▶ _What the task asks_:
Repeat everything from the start of the data down to the line containing "Looking at the", including both ends, and leave the pictures out.

▶ _Material for this task_:
******

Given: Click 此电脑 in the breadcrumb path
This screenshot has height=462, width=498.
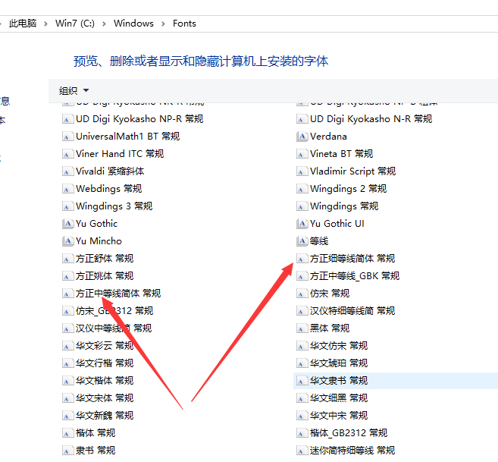Looking at the screenshot, I should pos(24,24).
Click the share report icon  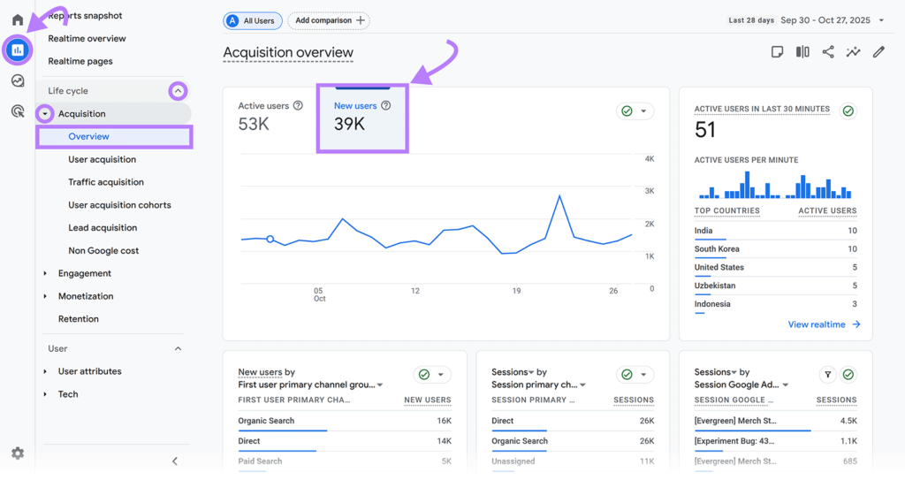point(828,52)
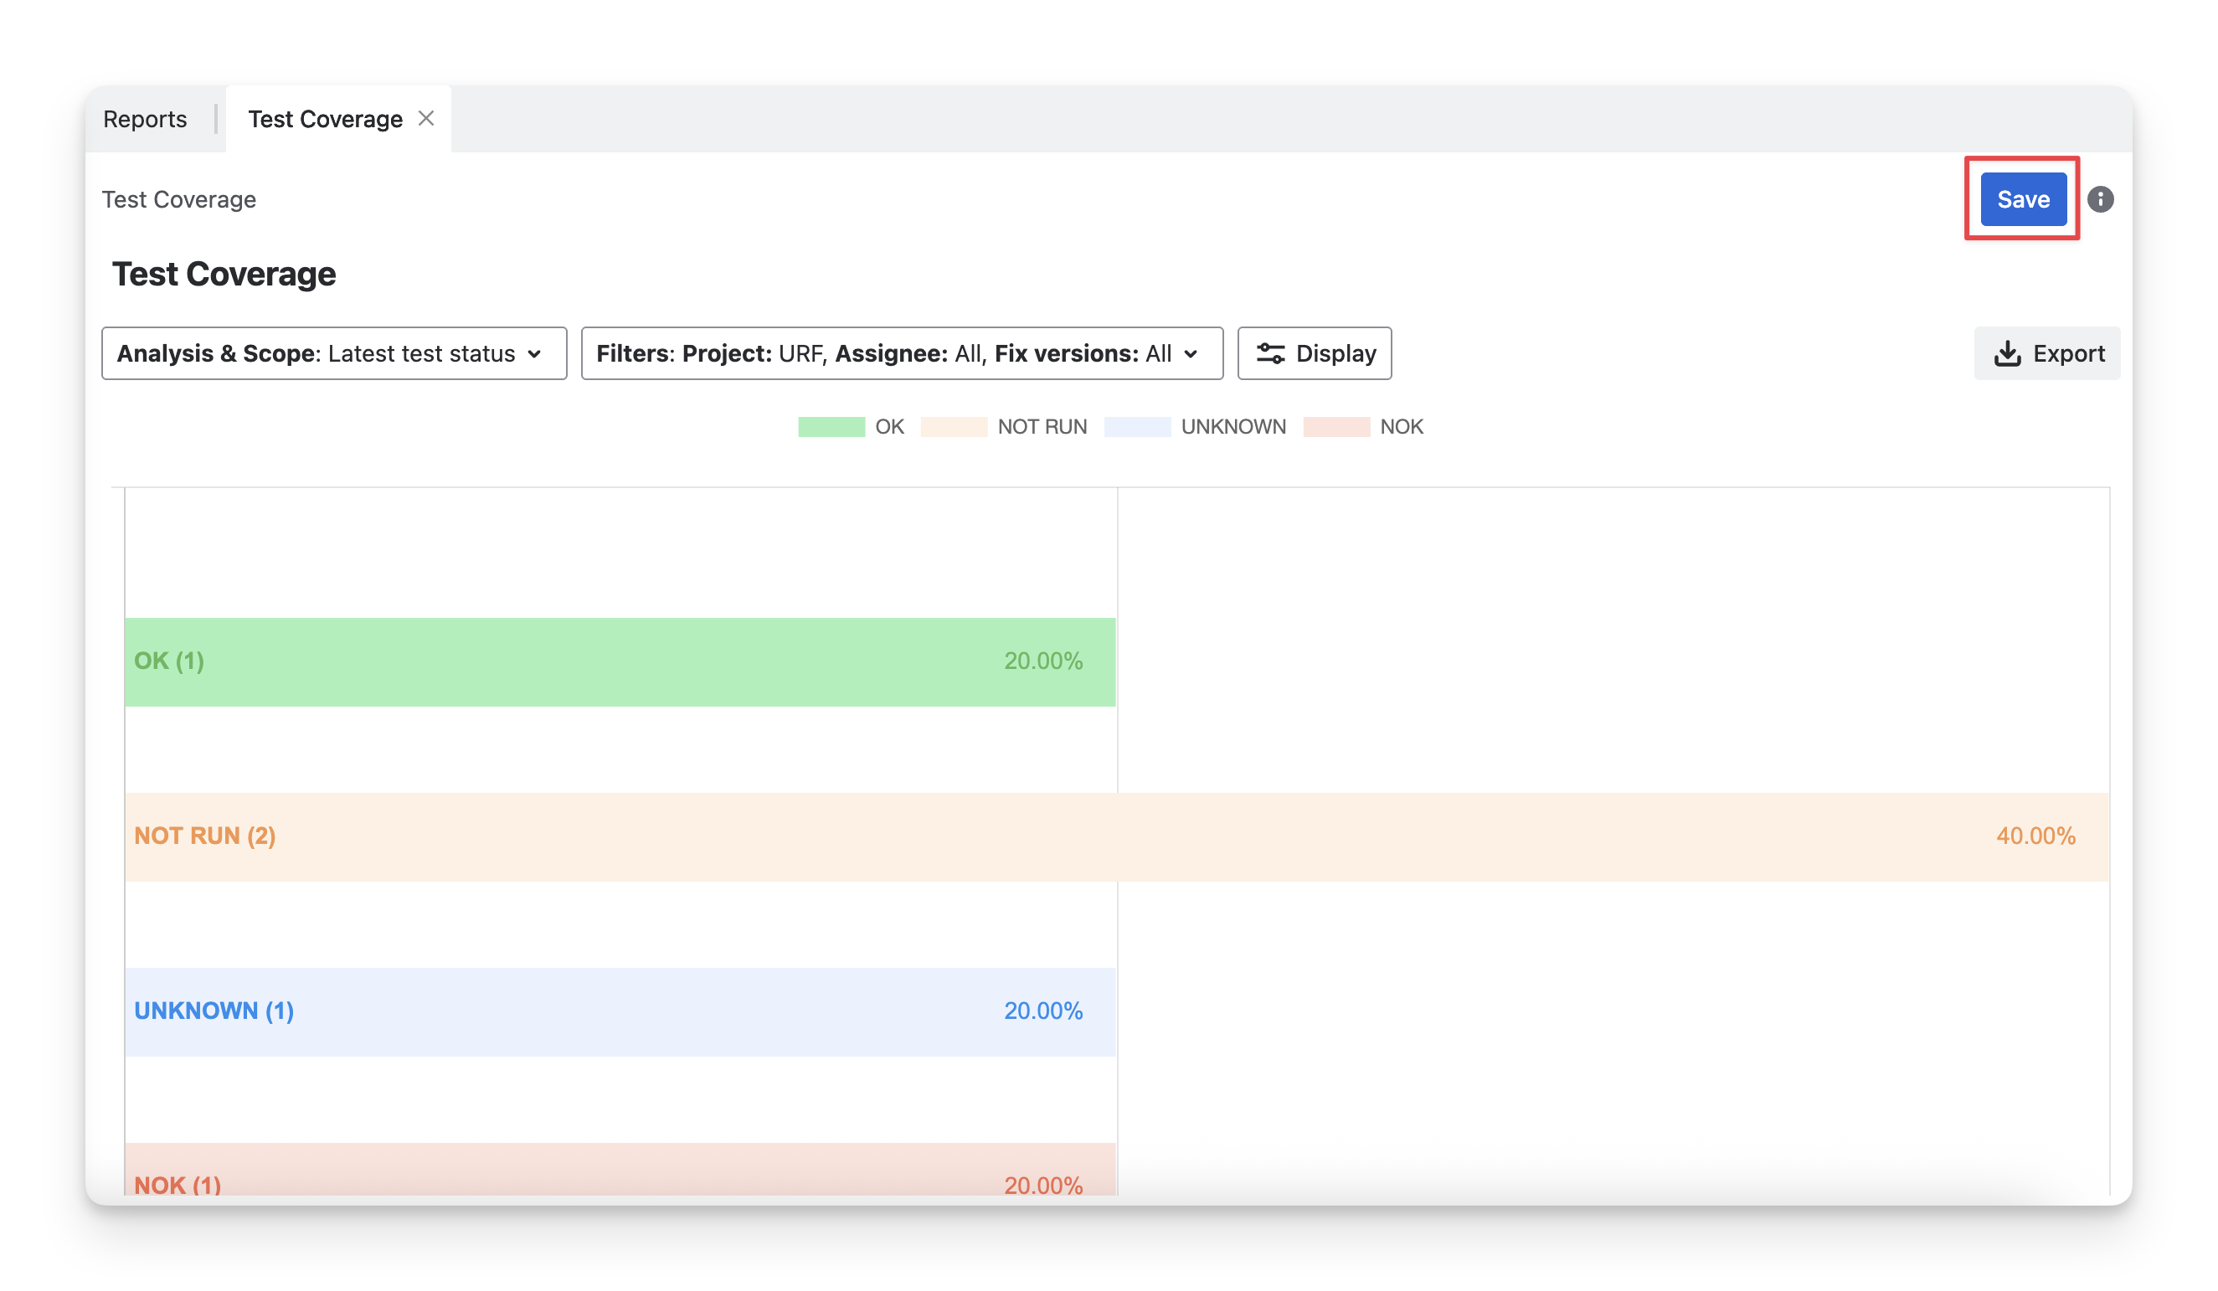This screenshot has width=2218, height=1291.
Task: Open Display options button
Action: [x=1314, y=354]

******

▶ _Exercise response_:
Given: Click 此电脑 in the breadcrumb path
This screenshot has height=462, width=498.
Looking at the screenshot, I should pos(24,24).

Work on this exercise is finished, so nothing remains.